Несмотря на более чем сомнительные доказательства, этот разгром запомнился палеонтологам. Поэтому, когда в 1848 году на Гибралтаре нашли еще более странные черепа, благоразумные ученые просто не обратили на них внимания. Восемь лет спустя – и всего лишь через несколько месяцев после смерти Бакленда, последнего великого «допотопного» натуралиста – шахтеры откопали множество костей в известняковом карьере долины Неандер в Германии. Один специалист, движимый идеями Бакленда, утверждал, что кости принадлежат раненному наполеоновскими солдатами русскому казаку, который скатился с высокого обрыва, чтобы перестать мучиться. Но на этот раз двое других специалистов подтвердили, что остатки принадлежат отдельной линии гоминид – расе, которая была даже большим изгоем, чем библейские измаильтяне. Возможно, помогло то, что среди прочих костей эти ученые нашли черепной свод взрослого человека, сохранившийся вплоть до глазниц. На нем были отчетливо видны толстые надбровные дуги (которые мы до сих пор ассоциируем с неандертальцами)[64].

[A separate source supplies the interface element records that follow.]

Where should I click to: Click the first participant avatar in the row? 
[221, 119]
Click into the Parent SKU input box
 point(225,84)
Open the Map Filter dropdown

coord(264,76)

Когда палеонтологи открыли глаза – и в 1859 году была выпущена небольшая книжка Чарльза Дарвина – они начали находить останки неандертальцев и подобных им существ по всей Африке, Ближнему Востоку и Европе. Существование древних людей стало научным фактом. Однако новое доказательство ожидаемо вызвало и новую путаницу. Скелеты могут перемещаться в разные слои земли из-за тектонических движений, и это затрудняет их датирование и исследование. Кости ломаются и рассыпаются в прах, заставляя ученых восстанавливать весь облик животного по нескольким зубам или плюснам – а это дело весьма субъективное, открытое для разногласий и различных интерпретаций. Нет никакой гарантии, что ученым попадется репрезентативная выборка: если бы специалисты из миллионного года нашей эры обнаружили останки Уилта Чемберлена[65], Мальчика-с-пальчика и Джозефа Меррика[66], отнесли бы они их к одному и тому же виду? Из-за разногласий каждое новое открытие Homo-такого или Нотосякого в начале XIX века провоцировало новые, зачастую очень горячие споры. И становилось ясно, что на протяжении десятилетий так и не удалось дать ответы на главные вопросы: все ли древние люди были нашими предками? Если нет, то сколько ветвей существовало? Согласно старой шутке, если закрыть в одной комнате 20 палеонтологов, можно получить 21 теорию эволюции человека. Сванте Паабо, эксперт мирового уровня в области генетики древних людей, отмечал: «Я часто удивляюсь, что палеонтологи так много воюют друг с другом… Причина, по-видимому, в том, что палеонтология – это наука, которая располагает очень малым количеством данных. Пожалуй, по-настоящему важных окаменелостей в мире меньше, чем ученых-палеонтологов».